Voilà pourtant une idée qui permettrait de restaurer l’esprit de Genève, inclusif et multilatéral, que l’on vante tant par ailleurs.

Quant à la préservation de l’environnement, la solution est simple puisqu’il suffirait de déplacer le projet du nord au sud de la Place des Nations, sur l’emplacement de la boucle des trams TPG, appelée à disparaitre dans un avenir proche, et sur le terrain Rockefeller occupé précédemment par l’Opéra des Nations. Rien en s’y oppose, puisque le legs Rockefeller permet de construire à condition que ce soit par un organisme sans but lucratif et sur validation de l’ayant-droit, à savoir l’ONU et l’Université de Genève. Ce transfert permettrait de préserver l’espace Rigot et, surtout, de transformer le parc et la maison des Feuillantines en parc public et en lieu d’accueil ou de travail pour les étudiants de la HEM sans toucher à un seul de ses arbres ni à son patrimoine bâti !

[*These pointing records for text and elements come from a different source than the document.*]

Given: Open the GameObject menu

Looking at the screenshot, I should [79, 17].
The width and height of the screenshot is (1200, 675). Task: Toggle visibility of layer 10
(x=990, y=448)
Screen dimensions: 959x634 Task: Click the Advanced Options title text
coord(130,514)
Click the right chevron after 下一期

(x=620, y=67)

Si l’on regarde les choses plus en détail, on constate en effet que le périmètre du plan localisé de quartier sur lequel portait le vote est constitué de quatre parcelles : trois appartenant au Canton de Genève et une appartenant à l’ONU. L’ONU n’était pas vendeuse pas mais comme elle a de la peine à se payer sa rénovation du Palais des Nations, elle a accepté de louer au canton, via un droit de superficie d’une durée de 90 ans, la partie du terrain qui lui appartient moyennant une rente unique de 25,6 millions de francs. Le canton a signé en 2014 une convention avec la Fondation de la Cité de la musique dans laquelle il offrait la jouissance des parcelles concernées par le PLQ à la Fondation, qui s’engageait à payer les 25,6 millions à l’ONU.

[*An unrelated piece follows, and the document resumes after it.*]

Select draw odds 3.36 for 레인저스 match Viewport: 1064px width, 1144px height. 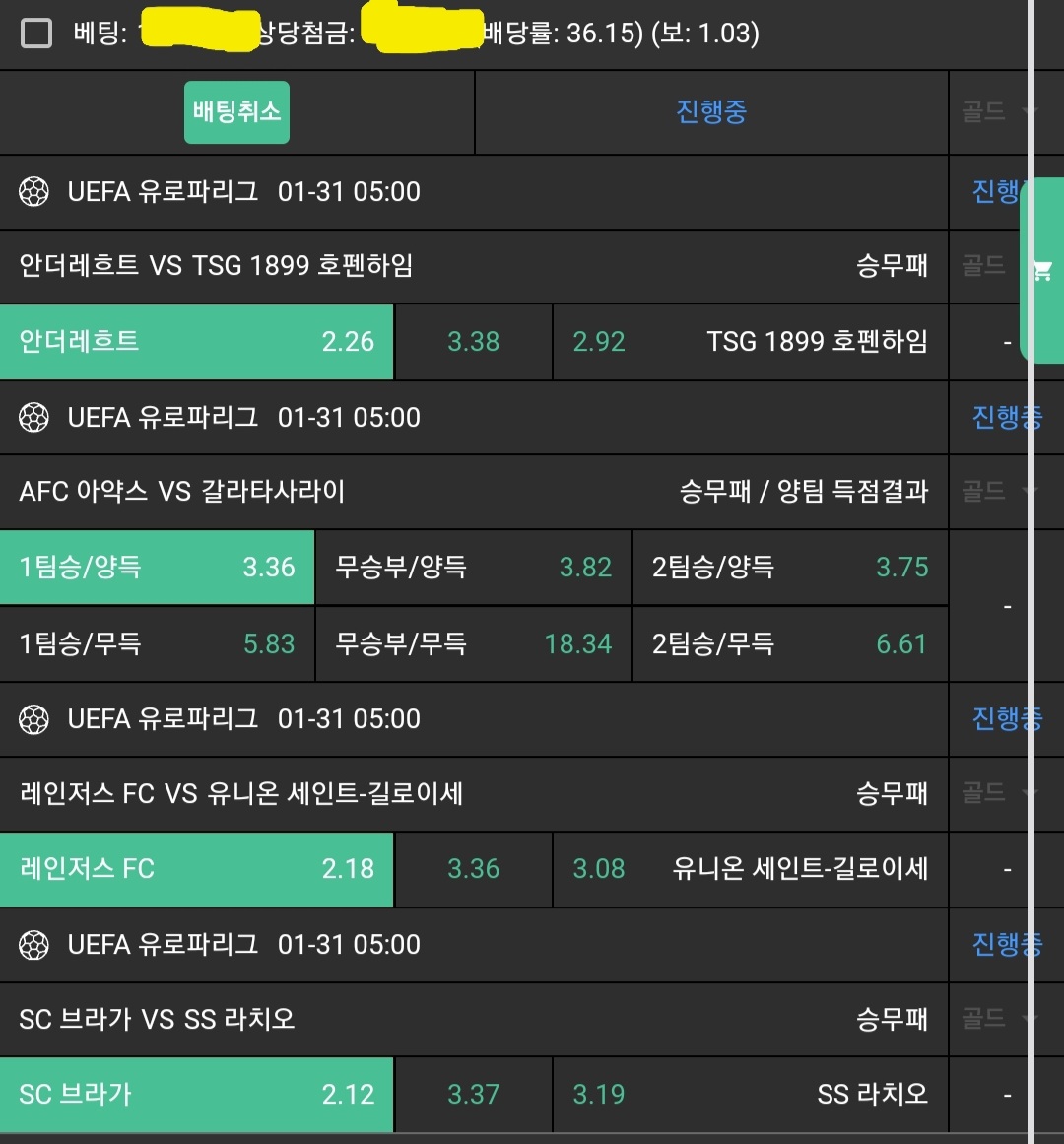point(473,869)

Il suffirait dès lors d’associer au niveau projet la Ville de Genève, qui a déjà manifesté son intérêt, pour qu’elle reprenne le terrain à la Fondation de la Cité de la musique, laquelle pourrait les affecter au nouveau projet. Et du coup, la Ville gagnerait un nouveau parc public de trois hectares. Par ailleurs, le concept élargi pourrait également intégrer le projet de Portail des Nations qu’Ivan Pictet cherche à développer depuis des années au même endroit pour faire le lien entre la Genève locale et la Genève internationale, et devisé à une vingtaine de millions.

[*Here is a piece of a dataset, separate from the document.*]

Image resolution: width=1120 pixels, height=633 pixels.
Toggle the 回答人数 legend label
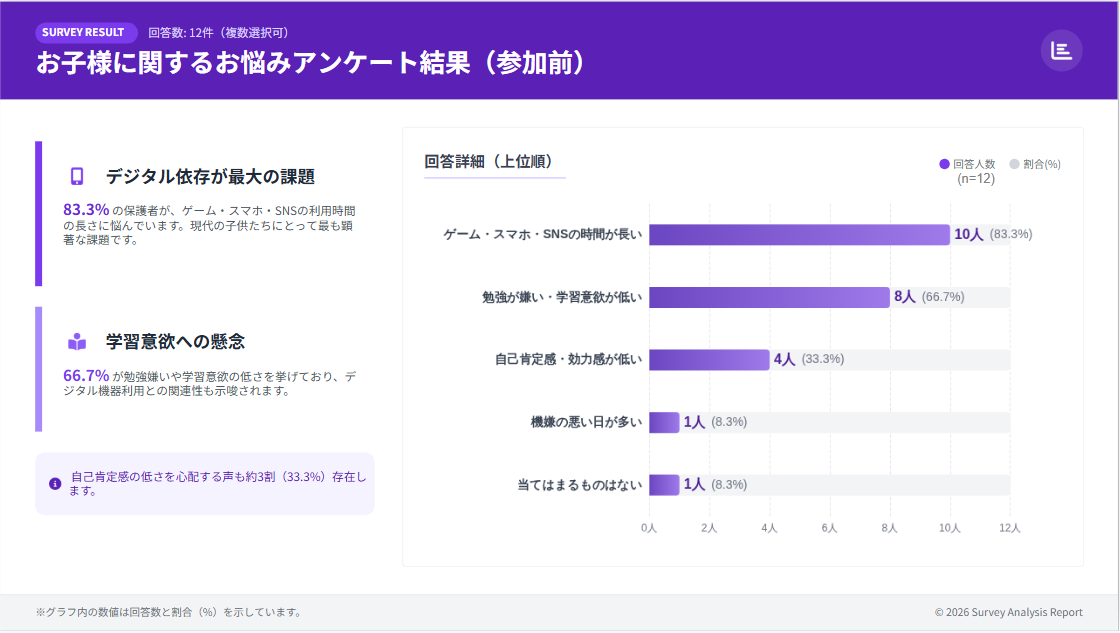coord(973,164)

A nouveau, il s’agirait d’être inclusif et multilatéral, en mettant ensemble la Ville, le canton, la Fondation Wilsdorf et le secteur privé, la musique classique et les autres musiques ainsi que les musiciens amateurs et professionnels, locaux et internationaux. Pour les étudiants de la HEM, cette ouverture serait elle aussi inestimable. Enfin, cette approche permettrait également de trouver d’autres sponsors et fondations (fondations Aga Khan, Agnelli, laquelle vient de faire un don conséquent au CERN récemment, etc.) tant pour la construction que pour l’exploitation, ces derniers ayant renoncé à investir dans une structure purement locale, aussi bien dotée soit-elle. Une telle ouverture permettrait en effet de trouver des ressources extérieures pour financer le budget d’exploitation de la future Cité, estimée à 13 millions de francs, et qui, s’il restait limité au classique, déséquilibrerait encore davantage le budget de la culture en faveur de la musique classique.

Le dossier est complexe mais la solution existe si on se donne la peine de la réexaminer sans œillères. Les besoins, les idées, l’espace, le financement existent, il suffit maintenant de faire un ultime effort de volonté, d’imagination et de concertation pour le mener à bien.